* [Work to be completed]
Would you print the records below without changing anything?

______

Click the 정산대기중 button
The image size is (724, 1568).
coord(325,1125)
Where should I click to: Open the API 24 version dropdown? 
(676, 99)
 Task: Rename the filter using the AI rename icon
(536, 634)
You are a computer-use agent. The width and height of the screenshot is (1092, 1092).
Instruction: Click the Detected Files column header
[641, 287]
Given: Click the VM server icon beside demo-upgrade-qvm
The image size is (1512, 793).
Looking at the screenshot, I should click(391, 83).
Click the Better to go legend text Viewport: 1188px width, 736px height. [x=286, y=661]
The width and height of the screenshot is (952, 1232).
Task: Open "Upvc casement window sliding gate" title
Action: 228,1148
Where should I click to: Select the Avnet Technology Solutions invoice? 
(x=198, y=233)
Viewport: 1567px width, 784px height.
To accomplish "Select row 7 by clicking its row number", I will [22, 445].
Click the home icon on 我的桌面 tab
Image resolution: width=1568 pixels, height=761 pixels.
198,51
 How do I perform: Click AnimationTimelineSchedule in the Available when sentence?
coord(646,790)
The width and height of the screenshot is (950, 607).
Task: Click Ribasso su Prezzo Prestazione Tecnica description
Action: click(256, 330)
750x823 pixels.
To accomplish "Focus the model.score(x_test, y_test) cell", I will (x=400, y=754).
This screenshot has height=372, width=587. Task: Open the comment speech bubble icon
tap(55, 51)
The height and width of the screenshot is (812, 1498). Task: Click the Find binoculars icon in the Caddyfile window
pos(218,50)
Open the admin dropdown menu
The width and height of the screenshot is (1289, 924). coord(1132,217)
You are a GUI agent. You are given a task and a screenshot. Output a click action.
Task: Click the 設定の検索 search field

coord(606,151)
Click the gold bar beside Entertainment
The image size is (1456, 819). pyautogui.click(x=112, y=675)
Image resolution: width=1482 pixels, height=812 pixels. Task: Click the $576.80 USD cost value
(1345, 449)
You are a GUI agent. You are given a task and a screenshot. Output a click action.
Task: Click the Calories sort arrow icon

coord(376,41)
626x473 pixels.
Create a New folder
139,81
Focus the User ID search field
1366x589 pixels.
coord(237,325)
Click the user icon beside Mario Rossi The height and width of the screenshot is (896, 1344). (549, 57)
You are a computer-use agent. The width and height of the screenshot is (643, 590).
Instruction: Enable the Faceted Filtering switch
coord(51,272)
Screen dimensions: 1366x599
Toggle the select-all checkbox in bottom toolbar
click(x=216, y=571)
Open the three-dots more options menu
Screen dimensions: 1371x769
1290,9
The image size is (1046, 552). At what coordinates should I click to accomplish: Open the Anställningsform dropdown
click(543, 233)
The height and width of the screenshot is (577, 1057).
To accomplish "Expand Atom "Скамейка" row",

______

* [Written response]
Click the 정산대기중 button
The image size is (724, 1568).
coord(325,1125)
Where should I click to: Open the API 24 version dropdown? 
(676, 99)
 Task: Rename the filter using the AI rename icon
(536, 634)
You are a computer-use agent. The width and height of the screenshot is (1092, 1092).
Instruction: Click the Detected Files column header
[641, 287]
Given: Click the VM server icon beside demo-upgrade-qvm
The image size is (1512, 793).
Looking at the screenshot, I should click(391, 83).
Click the Better to go legend text Viewport: 1188px width, 736px height. [x=286, y=661]
The width and height of the screenshot is (952, 1232).
Task: Open "Upvc casement window sliding gate" title
Action: 228,1148
Where should I click to: Select the Avnet Technology Solutions invoice? 
(x=198, y=233)
Viewport: 1567px width, 784px height.
To accomplish "Select row 7 by clicking its row number", I will [22, 445].
Click the home icon on 我的桌面 tab
Image resolution: width=1568 pixels, height=761 pixels.
198,51
 How do I perform: Click AnimationTimelineSchedule in the Available when sentence?
coord(646,790)
The width and height of the screenshot is (950, 607).
Task: Click Ribasso su Prezzo Prestazione Tecnica description
Action: click(256, 330)
750x823 pixels.
To accomplish "Focus the model.score(x_test, y_test) cell", I will (x=400, y=754).
This screenshot has height=372, width=587. Task: Open the comment speech bubble icon
tap(55, 51)
The height and width of the screenshot is (812, 1498). Task: Click the Find binoculars icon in the Caddyfile window
pos(218,50)
Open the admin dropdown menu
The width and height of the screenshot is (1289, 924). coord(1132,217)
You are a GUI agent. You are given a task and a screenshot. Output a click action.
Task: Click the 設定の検索 search field

coord(606,151)
Click the gold bar beside Entertainment
The image size is (1456, 819). pyautogui.click(x=112, y=675)
Image resolution: width=1482 pixels, height=812 pixels. Task: Click the $576.80 USD cost value
(1345, 449)
You are a GUI agent. You are given a task and a screenshot. Output a click action.
Task: Click the Calories sort arrow icon

coord(376,41)
626x473 pixels.
Create a New folder
139,81
Focus the User ID search field
1366x589 pixels.
coord(237,325)
Click the user icon beside Mario Rossi The height and width of the screenshot is (896, 1344). (549, 57)
You are a computer-use agent. The width and height of the screenshot is (643, 590).
Instruction: Enable the Faceted Filtering switch
coord(51,272)
Screen dimensions: 1366x599
Toggle the select-all checkbox in bottom toolbar
click(x=216, y=571)
Open the three-dots more options menu
Screen dimensions: 1371x769
1290,9
The image size is (1046, 552). At what coordinates should I click to accomplish: Open the Anställningsform dropdown
click(543, 233)
The height and width of the screenshot is (577, 1057).
To accomplish "Expand Atom "Скамейка" row",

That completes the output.